I.P.: A Marlene é formada em Psicologia. Como é que isso influencia a sua escrita?

M. F.: O ofício da Psicologia obriga ao exercício de nos descentrarmos o mais possível da criatura que somos para nos focarmos no outro: há um desprendimento dos nossos posicionamentos (leia-se enviesamento) e uma aceitação incondicional da pessoa que temos diante. A vulnerabilidade acaba por ser a matéria de apreciação e produção: receber, com a maior transparência, as fragilidades do outro e ensaiar novas formas de ver a realidade que incomoda, como se tivéssemos em mãos um caleidoscópio. É provável que esta proximidade com o sofrimento e a renovação, neste processo infinito de redenção, esteja nas entrelinhas das (minhas) narrativas.

I.P.: Já recebeu diversos prémios literários. Como reagiu a este reconhecimento?

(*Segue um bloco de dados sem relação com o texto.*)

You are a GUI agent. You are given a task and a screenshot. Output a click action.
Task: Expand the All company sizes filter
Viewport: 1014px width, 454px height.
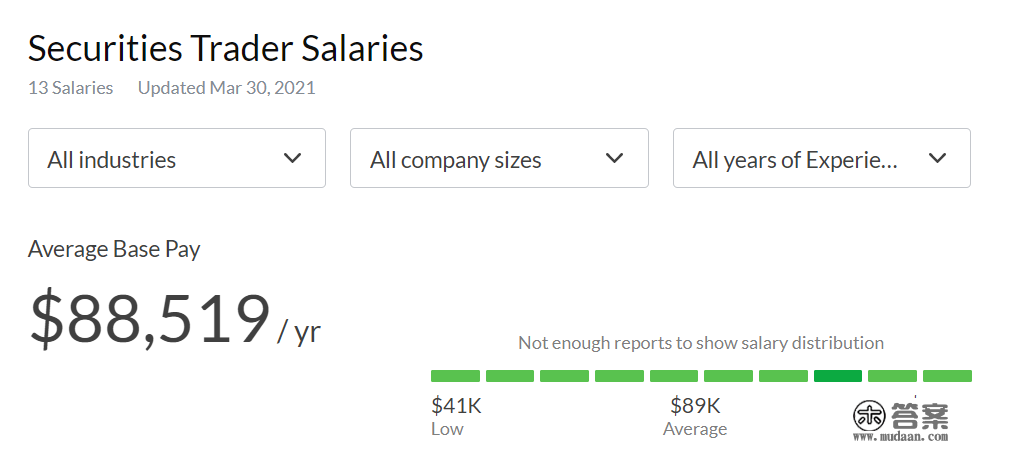tap(498, 158)
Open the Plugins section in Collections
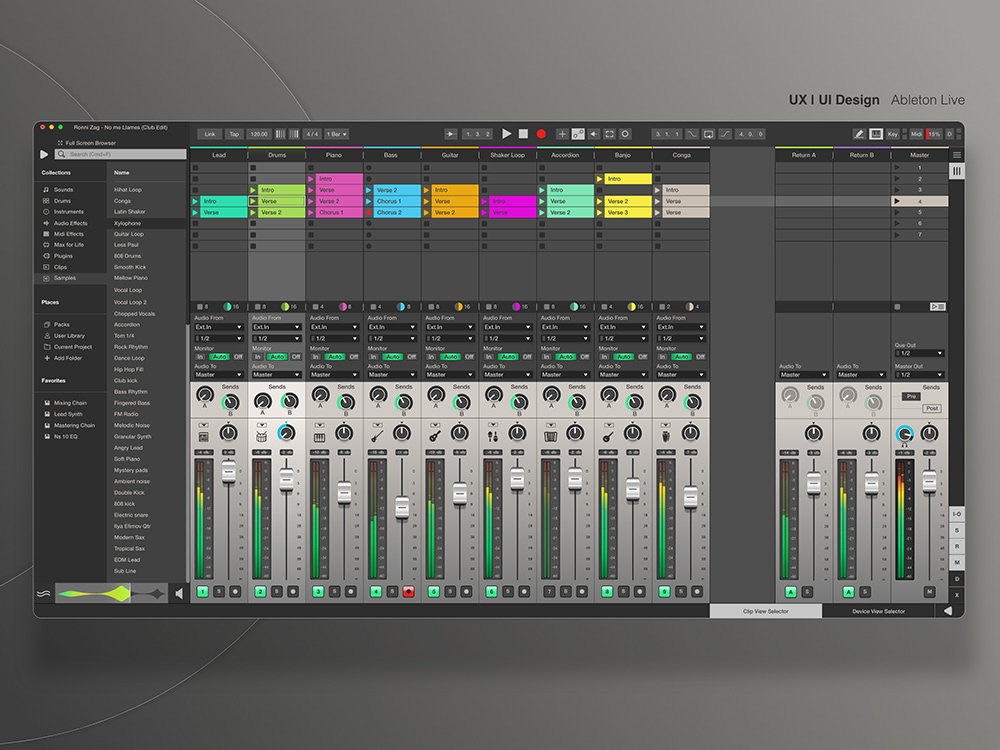This screenshot has height=750, width=1000. coord(62,256)
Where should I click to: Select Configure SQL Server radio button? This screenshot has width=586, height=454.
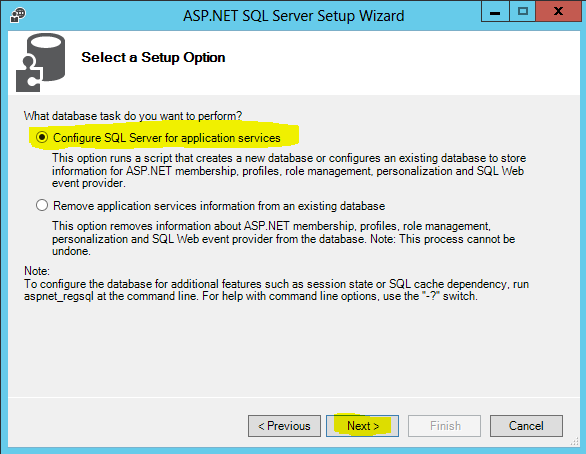tap(42, 137)
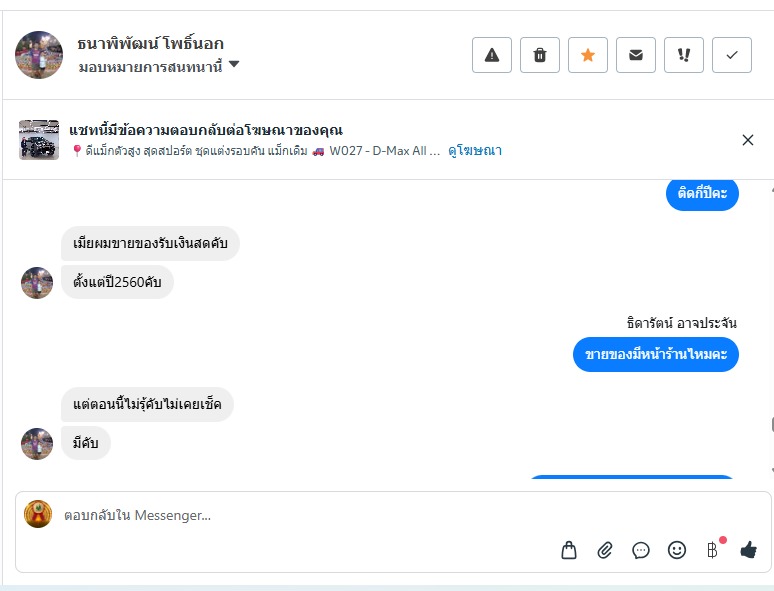Viewport: 774px width, 591px height.
Task: Dismiss the ad reply banner
Action: click(748, 140)
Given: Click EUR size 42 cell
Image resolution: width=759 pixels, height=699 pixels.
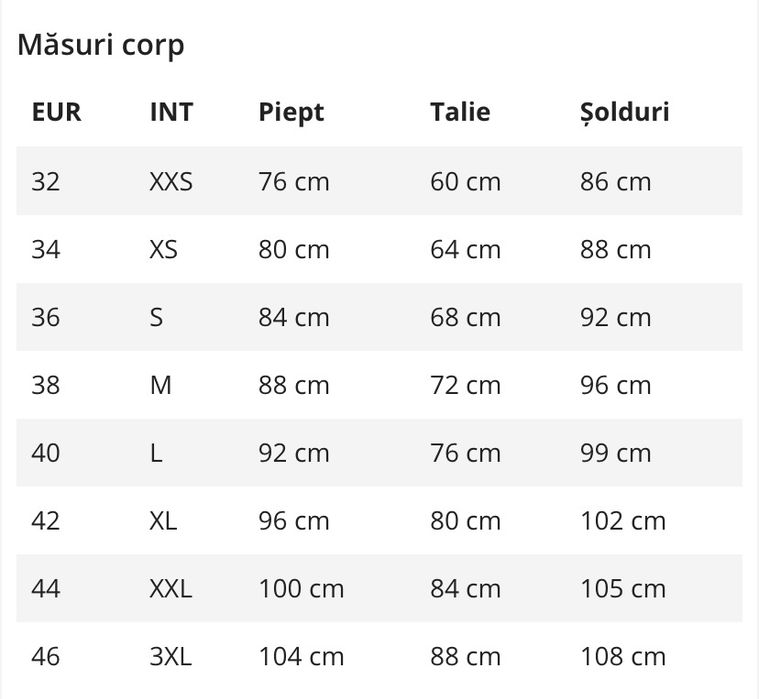Looking at the screenshot, I should click(46, 521).
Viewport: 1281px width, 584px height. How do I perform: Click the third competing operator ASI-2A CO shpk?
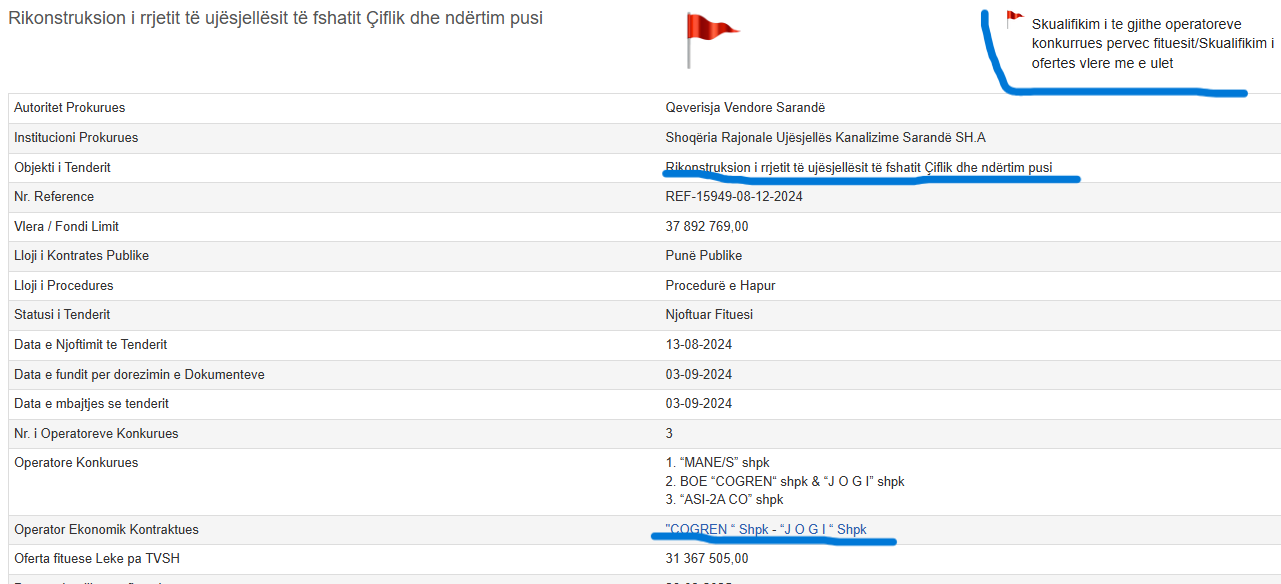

M. F.: Os prémios literários acabam por ampliar a coragem que precisamos para publicar: num mercado livreiro tão intimidante, em que um número infinito de livros chegam continuamente às livrarias, com listas dos mais vendidos e etiquetas de prémios internacionais, mais todos os livros espantosos doutros tempos, só com uma dose mínima de loucura (e coragem) para nos entregarmos a um desafio tão privado mas também comercial. É uma realidade paradoxal. Lembro-me de ser mais menina e ouvir um editor de maior grandeza dizer, numa conversa paralela, na espantosa livraria Centésima Página: neste momento, só publicamos de Mia Couto para cima. E eu, de coração (ou ingenuidade) esmagado, comecei a medir-me aos palmos. Nunca poderia chegar ao tamanho do (meu) encantador Mia Couto.